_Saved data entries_
○ ○ ○ ○ ○ ○ ○

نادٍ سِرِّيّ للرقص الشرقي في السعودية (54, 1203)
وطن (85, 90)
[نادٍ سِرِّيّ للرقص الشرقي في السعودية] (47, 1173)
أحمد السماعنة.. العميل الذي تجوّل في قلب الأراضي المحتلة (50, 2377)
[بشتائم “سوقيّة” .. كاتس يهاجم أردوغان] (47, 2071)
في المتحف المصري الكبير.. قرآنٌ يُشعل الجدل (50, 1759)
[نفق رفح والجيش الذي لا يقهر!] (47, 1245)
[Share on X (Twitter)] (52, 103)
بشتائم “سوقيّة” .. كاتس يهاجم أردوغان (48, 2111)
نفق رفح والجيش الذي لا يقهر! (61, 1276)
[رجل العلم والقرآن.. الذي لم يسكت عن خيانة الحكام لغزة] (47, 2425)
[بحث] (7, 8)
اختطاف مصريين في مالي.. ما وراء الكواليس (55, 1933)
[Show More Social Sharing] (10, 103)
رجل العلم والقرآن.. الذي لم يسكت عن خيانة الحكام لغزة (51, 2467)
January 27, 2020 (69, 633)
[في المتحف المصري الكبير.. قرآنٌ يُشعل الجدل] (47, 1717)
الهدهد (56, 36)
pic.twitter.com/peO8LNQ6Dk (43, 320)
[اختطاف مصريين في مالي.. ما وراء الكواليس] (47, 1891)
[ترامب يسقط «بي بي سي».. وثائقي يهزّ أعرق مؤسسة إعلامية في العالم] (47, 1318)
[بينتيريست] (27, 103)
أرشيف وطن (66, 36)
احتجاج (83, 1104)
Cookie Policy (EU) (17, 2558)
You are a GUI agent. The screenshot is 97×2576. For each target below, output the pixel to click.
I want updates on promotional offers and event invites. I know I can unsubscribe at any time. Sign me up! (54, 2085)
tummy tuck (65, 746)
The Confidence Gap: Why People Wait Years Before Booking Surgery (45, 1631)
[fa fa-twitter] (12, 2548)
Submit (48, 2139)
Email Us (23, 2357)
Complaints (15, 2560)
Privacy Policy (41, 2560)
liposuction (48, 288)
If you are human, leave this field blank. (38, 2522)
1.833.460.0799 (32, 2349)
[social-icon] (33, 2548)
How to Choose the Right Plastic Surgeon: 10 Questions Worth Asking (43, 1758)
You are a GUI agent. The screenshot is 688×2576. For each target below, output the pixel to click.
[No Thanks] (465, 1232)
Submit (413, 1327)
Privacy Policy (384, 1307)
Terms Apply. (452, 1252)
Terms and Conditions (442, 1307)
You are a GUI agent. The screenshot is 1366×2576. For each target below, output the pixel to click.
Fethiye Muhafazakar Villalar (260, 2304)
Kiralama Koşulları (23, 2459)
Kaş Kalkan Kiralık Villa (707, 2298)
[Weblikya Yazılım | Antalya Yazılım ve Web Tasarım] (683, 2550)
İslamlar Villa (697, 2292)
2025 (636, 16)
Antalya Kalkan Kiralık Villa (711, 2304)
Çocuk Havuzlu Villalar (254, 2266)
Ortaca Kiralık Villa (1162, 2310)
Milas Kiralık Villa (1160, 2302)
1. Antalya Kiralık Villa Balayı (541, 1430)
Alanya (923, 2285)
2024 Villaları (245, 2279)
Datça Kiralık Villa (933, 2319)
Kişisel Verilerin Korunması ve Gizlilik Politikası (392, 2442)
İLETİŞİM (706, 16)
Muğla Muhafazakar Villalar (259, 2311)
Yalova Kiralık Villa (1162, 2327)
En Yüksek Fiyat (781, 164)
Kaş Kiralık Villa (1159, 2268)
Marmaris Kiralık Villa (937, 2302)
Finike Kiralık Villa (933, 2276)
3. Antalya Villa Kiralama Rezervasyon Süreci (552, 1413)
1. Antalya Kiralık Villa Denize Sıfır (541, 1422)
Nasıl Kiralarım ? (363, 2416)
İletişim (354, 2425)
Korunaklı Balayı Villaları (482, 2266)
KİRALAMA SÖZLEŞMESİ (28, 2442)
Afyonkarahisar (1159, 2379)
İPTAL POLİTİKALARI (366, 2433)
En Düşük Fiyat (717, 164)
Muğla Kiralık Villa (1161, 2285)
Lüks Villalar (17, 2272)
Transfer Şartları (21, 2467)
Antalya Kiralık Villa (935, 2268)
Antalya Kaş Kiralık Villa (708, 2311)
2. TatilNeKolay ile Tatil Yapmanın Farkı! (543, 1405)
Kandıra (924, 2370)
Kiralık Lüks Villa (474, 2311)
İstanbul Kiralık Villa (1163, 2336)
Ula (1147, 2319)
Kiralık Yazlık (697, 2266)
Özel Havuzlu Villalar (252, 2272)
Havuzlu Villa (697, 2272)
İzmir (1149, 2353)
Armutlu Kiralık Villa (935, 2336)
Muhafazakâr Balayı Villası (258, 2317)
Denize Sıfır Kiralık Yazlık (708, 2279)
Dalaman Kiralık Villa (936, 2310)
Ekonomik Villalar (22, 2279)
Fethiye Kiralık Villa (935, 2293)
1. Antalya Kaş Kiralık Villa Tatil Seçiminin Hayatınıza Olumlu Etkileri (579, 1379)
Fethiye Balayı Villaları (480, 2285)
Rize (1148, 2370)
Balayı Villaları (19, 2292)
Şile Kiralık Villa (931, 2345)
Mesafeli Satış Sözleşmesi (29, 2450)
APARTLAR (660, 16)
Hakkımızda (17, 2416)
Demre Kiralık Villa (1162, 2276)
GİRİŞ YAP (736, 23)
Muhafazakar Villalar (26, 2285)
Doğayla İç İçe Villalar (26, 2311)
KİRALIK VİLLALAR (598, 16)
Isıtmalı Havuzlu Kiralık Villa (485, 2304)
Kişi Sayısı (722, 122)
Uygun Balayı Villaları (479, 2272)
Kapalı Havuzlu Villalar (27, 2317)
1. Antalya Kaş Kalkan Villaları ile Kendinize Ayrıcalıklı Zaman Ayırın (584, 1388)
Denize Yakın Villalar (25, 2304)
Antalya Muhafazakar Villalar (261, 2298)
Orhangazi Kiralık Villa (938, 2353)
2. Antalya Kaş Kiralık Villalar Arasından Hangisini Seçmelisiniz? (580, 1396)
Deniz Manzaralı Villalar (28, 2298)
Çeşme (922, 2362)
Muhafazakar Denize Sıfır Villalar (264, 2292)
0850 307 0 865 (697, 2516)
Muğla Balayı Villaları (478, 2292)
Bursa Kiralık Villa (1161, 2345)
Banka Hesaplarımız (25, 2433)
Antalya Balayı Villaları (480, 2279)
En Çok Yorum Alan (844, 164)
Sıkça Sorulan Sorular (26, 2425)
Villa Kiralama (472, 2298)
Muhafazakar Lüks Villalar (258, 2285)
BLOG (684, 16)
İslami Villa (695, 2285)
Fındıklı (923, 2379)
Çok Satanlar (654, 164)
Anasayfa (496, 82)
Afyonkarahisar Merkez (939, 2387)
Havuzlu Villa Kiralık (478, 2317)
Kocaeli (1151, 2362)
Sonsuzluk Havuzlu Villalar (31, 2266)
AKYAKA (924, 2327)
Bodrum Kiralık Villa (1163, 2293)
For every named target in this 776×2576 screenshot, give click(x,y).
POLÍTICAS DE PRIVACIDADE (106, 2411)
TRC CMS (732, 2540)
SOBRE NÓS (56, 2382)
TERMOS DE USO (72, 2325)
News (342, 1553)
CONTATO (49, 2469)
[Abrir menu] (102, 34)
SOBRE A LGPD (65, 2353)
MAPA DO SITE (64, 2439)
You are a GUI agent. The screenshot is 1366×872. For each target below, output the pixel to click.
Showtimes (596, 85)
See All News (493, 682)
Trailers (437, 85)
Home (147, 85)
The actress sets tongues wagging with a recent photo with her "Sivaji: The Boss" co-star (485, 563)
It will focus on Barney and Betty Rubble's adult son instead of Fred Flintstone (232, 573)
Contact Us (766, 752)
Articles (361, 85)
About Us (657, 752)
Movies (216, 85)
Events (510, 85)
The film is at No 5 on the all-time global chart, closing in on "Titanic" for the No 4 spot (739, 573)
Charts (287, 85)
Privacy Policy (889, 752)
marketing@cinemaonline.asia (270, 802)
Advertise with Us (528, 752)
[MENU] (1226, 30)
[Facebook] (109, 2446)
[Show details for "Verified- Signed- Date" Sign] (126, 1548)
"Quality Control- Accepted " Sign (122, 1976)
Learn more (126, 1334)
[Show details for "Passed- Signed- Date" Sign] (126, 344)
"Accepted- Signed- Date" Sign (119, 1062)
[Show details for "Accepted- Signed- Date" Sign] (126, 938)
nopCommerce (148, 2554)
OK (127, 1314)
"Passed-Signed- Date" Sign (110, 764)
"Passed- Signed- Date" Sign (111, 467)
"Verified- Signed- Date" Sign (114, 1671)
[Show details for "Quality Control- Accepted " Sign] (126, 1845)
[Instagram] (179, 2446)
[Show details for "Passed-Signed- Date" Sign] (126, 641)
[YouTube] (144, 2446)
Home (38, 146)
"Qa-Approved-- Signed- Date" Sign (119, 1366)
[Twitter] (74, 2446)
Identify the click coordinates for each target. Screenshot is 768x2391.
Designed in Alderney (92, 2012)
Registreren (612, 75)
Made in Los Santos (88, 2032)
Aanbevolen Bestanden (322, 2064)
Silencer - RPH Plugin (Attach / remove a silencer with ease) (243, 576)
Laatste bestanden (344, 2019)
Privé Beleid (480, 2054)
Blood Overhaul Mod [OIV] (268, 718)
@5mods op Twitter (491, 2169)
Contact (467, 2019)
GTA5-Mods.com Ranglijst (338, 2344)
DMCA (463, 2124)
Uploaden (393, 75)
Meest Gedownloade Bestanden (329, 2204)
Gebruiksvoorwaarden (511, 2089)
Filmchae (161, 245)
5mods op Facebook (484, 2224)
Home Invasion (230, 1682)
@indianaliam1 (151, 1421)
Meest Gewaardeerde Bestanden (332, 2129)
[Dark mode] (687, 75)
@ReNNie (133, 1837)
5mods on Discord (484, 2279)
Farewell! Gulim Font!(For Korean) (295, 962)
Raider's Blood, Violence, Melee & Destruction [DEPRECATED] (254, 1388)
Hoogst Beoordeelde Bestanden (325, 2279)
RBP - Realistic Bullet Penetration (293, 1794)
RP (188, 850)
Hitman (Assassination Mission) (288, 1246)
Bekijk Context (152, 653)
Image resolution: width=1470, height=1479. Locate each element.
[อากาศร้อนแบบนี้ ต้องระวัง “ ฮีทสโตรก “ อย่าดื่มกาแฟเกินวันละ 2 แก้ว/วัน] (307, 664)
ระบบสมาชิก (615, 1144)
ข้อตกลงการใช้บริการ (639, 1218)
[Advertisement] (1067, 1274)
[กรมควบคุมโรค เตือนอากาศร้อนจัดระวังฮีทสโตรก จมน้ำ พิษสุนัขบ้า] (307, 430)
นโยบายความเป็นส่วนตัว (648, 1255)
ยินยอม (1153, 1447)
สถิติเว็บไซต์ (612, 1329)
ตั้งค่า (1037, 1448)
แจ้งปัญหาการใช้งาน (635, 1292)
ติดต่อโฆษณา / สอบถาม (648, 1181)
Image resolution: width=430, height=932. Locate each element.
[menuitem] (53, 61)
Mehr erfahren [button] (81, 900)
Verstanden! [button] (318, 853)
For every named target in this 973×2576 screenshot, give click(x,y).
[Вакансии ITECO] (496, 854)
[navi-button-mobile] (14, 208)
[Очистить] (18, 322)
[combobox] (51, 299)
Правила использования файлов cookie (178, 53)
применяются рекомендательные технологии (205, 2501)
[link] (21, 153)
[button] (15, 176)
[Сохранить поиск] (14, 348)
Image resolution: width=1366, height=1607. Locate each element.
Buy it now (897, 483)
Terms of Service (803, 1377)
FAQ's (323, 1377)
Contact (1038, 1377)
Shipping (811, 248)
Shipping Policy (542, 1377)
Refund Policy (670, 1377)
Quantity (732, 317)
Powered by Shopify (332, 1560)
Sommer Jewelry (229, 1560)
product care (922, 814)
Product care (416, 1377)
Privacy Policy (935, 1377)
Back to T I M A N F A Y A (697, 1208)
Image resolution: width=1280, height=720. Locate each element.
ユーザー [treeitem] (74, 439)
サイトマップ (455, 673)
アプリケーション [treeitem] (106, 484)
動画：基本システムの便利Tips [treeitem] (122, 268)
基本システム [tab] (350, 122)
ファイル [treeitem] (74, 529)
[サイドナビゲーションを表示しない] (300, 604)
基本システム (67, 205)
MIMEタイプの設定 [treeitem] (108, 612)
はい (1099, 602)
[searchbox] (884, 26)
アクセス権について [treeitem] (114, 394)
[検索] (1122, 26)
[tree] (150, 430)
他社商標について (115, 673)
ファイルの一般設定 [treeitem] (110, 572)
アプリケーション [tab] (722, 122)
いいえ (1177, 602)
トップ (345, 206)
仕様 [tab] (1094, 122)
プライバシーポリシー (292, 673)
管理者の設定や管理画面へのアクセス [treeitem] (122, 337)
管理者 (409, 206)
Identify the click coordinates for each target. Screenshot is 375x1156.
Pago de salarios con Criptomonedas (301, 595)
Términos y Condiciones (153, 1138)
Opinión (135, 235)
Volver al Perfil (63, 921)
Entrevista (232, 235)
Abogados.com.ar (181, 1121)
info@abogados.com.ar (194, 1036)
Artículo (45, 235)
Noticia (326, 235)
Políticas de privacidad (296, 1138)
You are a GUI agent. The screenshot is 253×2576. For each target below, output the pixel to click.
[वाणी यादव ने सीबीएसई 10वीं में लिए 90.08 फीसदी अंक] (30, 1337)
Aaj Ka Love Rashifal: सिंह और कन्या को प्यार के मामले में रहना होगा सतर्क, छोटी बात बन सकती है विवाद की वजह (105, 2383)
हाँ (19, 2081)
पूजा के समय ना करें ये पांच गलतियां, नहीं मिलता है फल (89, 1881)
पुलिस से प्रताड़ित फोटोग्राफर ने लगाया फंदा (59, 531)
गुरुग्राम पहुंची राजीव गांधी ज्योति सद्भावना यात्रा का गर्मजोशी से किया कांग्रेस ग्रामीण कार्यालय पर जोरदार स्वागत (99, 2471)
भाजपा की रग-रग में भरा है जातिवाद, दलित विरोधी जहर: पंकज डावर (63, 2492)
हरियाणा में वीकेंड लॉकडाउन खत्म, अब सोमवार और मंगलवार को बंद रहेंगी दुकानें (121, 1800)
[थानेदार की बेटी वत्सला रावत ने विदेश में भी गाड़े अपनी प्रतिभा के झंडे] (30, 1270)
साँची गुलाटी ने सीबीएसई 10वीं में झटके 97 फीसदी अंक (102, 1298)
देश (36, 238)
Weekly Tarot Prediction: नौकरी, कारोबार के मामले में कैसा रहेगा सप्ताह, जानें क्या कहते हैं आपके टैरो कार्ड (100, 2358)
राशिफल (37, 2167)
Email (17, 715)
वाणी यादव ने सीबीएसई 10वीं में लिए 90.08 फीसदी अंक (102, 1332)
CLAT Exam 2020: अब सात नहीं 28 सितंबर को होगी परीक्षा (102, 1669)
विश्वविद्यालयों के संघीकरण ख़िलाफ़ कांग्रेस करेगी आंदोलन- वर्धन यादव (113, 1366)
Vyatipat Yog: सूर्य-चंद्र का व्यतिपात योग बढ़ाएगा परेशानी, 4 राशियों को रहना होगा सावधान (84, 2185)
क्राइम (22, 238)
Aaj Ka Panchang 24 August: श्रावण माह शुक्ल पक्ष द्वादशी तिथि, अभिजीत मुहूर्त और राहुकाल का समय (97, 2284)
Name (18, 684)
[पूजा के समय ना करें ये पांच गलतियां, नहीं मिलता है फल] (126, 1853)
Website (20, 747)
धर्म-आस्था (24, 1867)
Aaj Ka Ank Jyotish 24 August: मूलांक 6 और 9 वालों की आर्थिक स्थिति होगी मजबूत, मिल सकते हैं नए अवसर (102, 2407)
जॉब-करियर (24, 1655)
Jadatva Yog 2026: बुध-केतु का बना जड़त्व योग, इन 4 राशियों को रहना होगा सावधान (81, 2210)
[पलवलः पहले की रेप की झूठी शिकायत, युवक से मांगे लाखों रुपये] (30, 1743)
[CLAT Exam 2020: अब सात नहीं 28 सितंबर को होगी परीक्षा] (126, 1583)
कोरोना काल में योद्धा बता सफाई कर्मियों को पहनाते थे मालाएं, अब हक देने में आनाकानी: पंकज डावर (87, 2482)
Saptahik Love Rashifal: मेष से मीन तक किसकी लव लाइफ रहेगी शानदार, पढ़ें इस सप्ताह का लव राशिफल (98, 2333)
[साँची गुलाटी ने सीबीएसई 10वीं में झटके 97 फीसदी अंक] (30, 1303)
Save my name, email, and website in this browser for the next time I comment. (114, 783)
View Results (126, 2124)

○ ○ ○ ○ ○ ○ ○

_What to produce_
In the entries above, the lines from the one bearing "Sonsuzluk Havuzlu Villalar (31, 2266)" up to and including the one bearing "Home (147, 85)" should be transcribed exactly; no other line is wanted.

_Your response_
Sonsuzluk Havuzlu Villalar (31, 2266)
AKYAKA (924, 2327)
Bodrum Kiralık Villa (1163, 2293)
For every named target in this 776×2576 screenshot, give click(x,y).
POLÍTICAS DE PRIVACIDADE (106, 2411)
TRC CMS (732, 2540)
SOBRE NÓS (56, 2382)
TERMOS DE USO (72, 2325)
News (342, 1553)
CONTATO (49, 2469)
[Abrir menu] (102, 34)
SOBRE A LGPD (65, 2353)
MAPA DO SITE (64, 2439)
You are a GUI agent. The screenshot is 1366×872. For each target below, output the pixel to click.
Showtimes (596, 85)
See All News (493, 682)
Trailers (437, 85)
Home (147, 85)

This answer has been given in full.